State v. Tien Ngoc Doan, 326 Ark. 583, 933 S.W.2d 369 (1996)

Nov. 11, 1996 · Arkansas Supreme Court · CR 96-348
326 Ark. 583, 933 S.W.2d 369

STATE of Arkansas v. TIEN Ngoc Doan and Trung Do

CR 96-348

933 S.W.2d 369

Supreme Court of Arkansas

Opinion delivered November 11, 1996

Winston Bryant, Att’y Gen., by: Kelly K. Hill, Asst. Att’y Gen., for petitioner-appellant.

Sam Sexton III and Jeanne Ann Whitmire, for respondents-appellees.

PER CURIAM.

Petitioner State of Arkansas requests rehearing on several grounds and seeks clarification of whether this court’s *584decision in State v. Tien, 326 Ark. 71, 929 S.W.2d 155 (1996) (Tien I), affirmed the trial court’s decision to suppress confessions or, alternatively, dismissed the State’s appeal. As the State points out, the difference between affirmance of the trial court’s order and dismissal of the State’s appeal in this context is important in that if our decision in Tien I affirmed the trial court’s suppression order “in its entirety,” this would bar further proceedings against respondents Tien and Trung under Arkansas Rule of Appellate Procedure — Criminal 3(d).
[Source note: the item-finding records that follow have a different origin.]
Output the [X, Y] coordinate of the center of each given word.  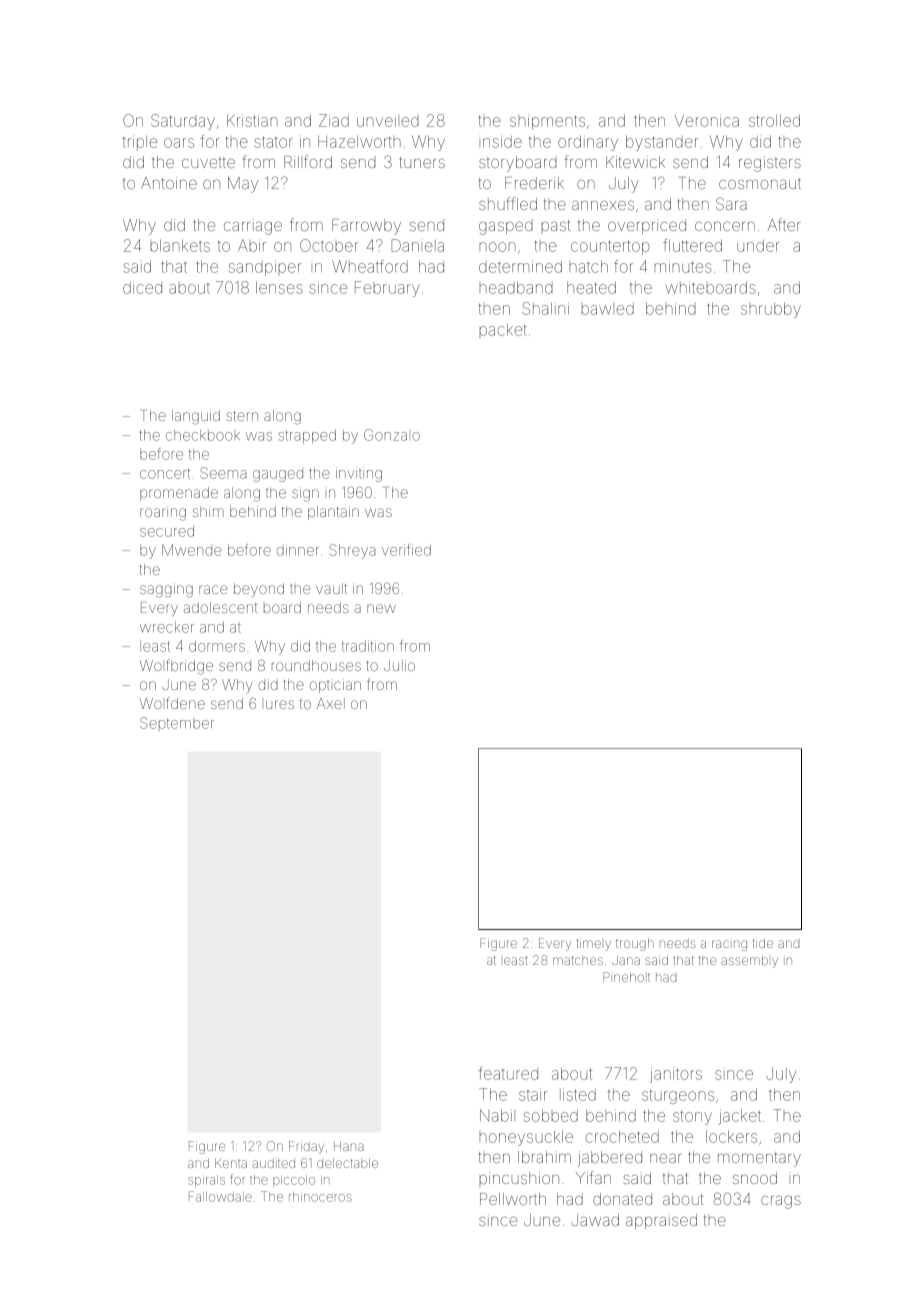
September [177, 723]
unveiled [388, 120]
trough [635, 944]
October [329, 245]
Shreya [352, 551]
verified [406, 550]
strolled [774, 120]
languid [196, 417]
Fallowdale [220, 1196]
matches [578, 960]
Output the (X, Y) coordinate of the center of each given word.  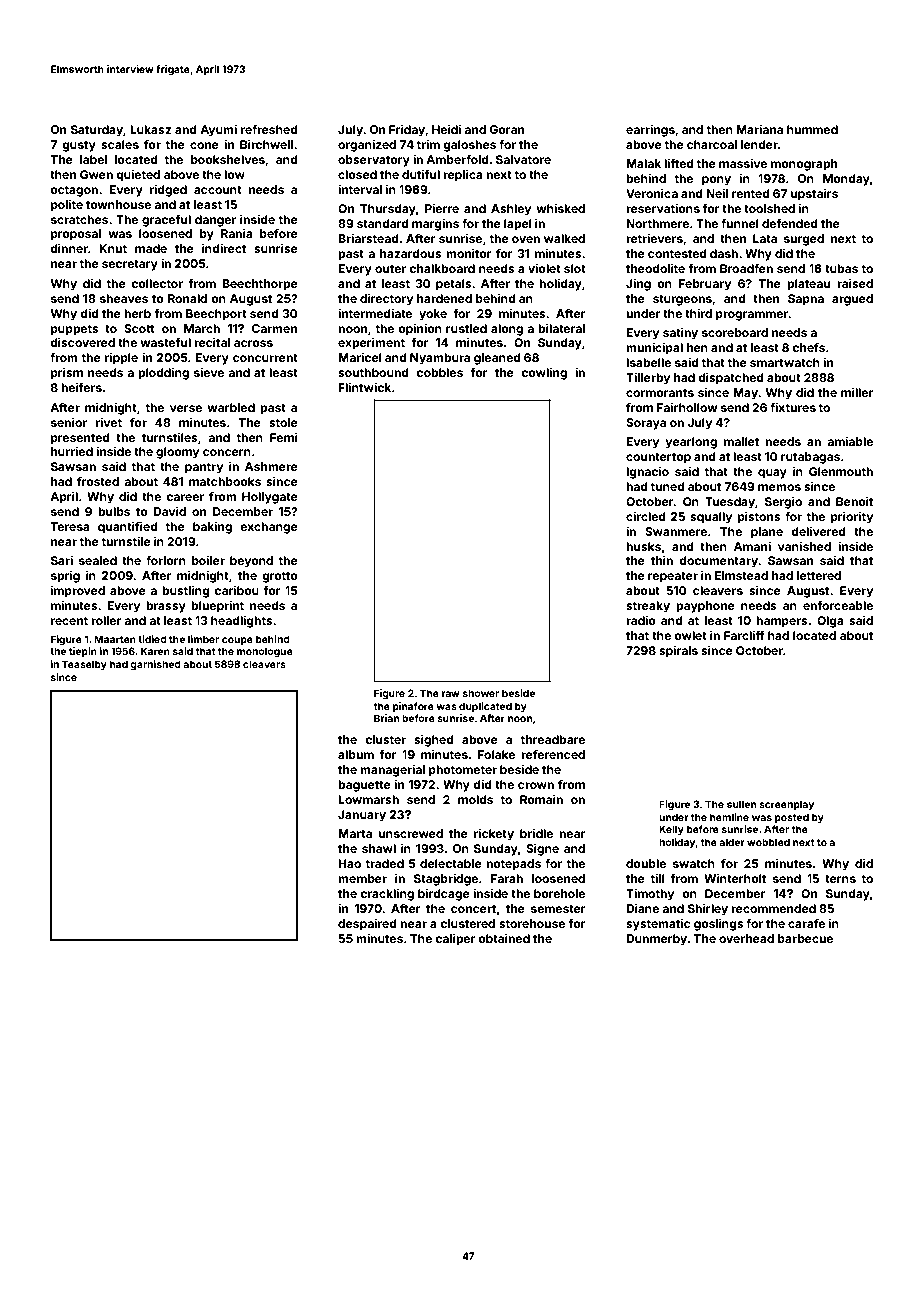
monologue (265, 652)
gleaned (497, 359)
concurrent (265, 358)
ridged (168, 191)
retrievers (654, 238)
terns (840, 879)
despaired (367, 925)
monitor (469, 253)
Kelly (671, 830)
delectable (451, 863)
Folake (496, 754)
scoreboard (735, 332)
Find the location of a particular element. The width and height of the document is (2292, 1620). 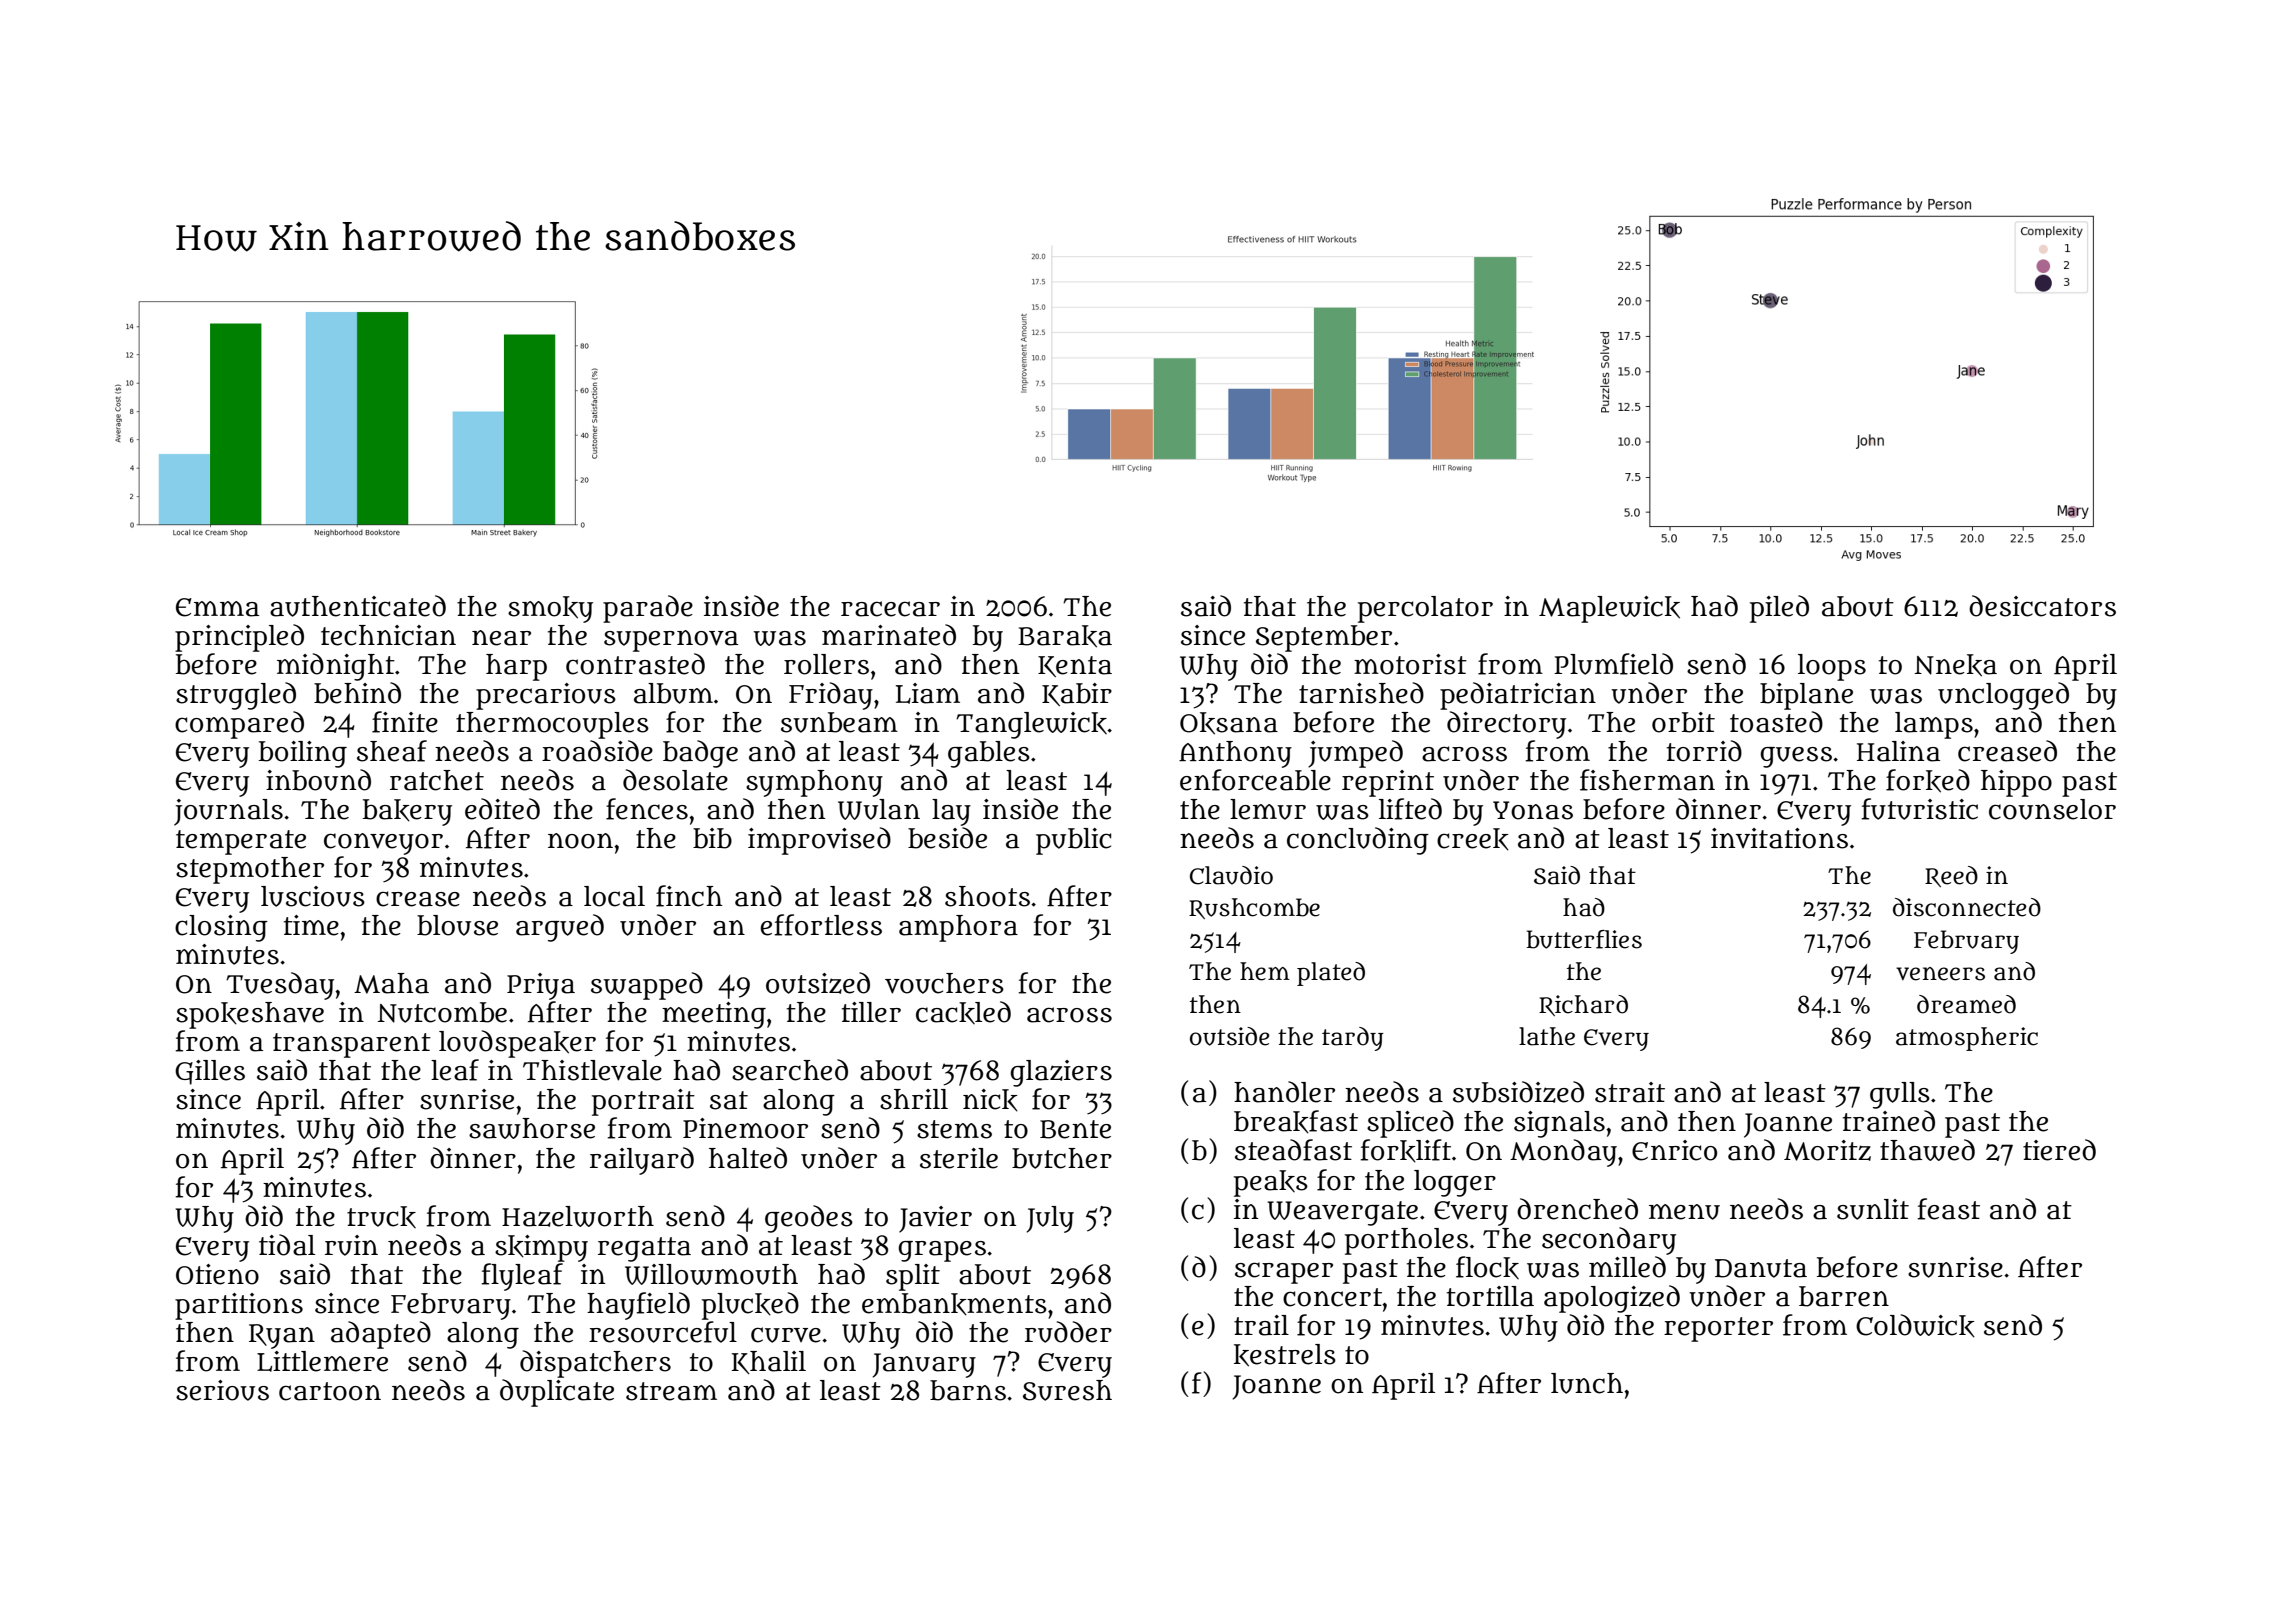

loops is located at coordinates (1832, 667).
In Tien I, the respondents filed a motion to affirm the trial court’s order in this court due to the State’s failure to file its appellate brief in timely fashion, and the State responded and simultaneously moved that we accept its late brief. Because the State’s brief had not been filed by the final extension date, we quoted from State v. Parkman, 325 Ark. 35, 923 S.W.2d 281 (1996), where we warned of future dismissals in the event the State’s brief in State appeals was not filed by the date of the final extension. In light of the fact that the State’s brief had not been filed by the final-extension date in this case, we affirmed the order of the trial court in Tien I and dismissed the appeal.

It is clear from the history of this matter outlined above that we did not consider the merits of the trial court’s suppression order in Tien I. Rather, we affirmed the trial court’s order on the sole basis that the State’s brief was not timely filed. Thus, we did not sustain the trial court’s order “in its entirety” in order to effect a complete bar to subsequent prosecution as Appellate Rule — Criminal 3(d) contemplates. Our decision in Tien I is more akin to a dismissal of the State’s appeal as we discussed in State v. Parkman, supra.

We, therefore, grant rehearing for the purpose of holding that the State’s appeal is dismissed and that we are not affirming the trial court’s suppression order so as to bar further proceedings in this matter. The effect of our decision is to allow the State to prosecute the respondents, should it so desire, but without the availability of the suppressed statements as evidence. At the same time, we deny the State’s petition that we reverse our order of dismissal.

Glaze, J., dissents.

Tom GLAZE, Justice,

dissenting. The State asks this court to correct its earlier mistakes in dismissing this case because the Attor*585ney General filed a late brief. The State points out that this court’s earlier opinion granted the defendants’ request to affirm the trial court’s suppression order on its merits, thereby barring the State from further prosecuting defendants. Without actually saying it had erred by using the word “affirm,” the majority court now says, “It is clear from the history of this matter outlined above that we did not consider the merits of the trial court’s suppression order in Tien 7.” In short, even when the majority court recognizes its mistake, it cannot concede the mistake in plain terms. I submit that when this court sends mixed signals in the same opinion such as “affirm” and “appeal dismissed,” nothing about that opinion can be considered clear.

However, the primary problem with the majority court’s supplemental opinion is that it fails to concede its failure to follow its rules and long-established precedent when dismissing the state’s appeal. As I previously have emphasized, this court has never dismissed a criminal appeal because an attorney failed to file a timely brief. See Glaze, J., dissenting opinions, State v. Tien, 326 Ark. 71, 72, 929 S.W.2d 155 (1996); Bowden v. State, 326 Ark. 266, 931 S.W.2d 104 (1996). This court’s unwillingness to admit its errors in this case does little to preserve the integrity of its decisions. In my sixteen years on the appellate bench, this decision is undoubtedly the worst I have seen from this court. I would reverse Tien I before its precedential value causes further harm.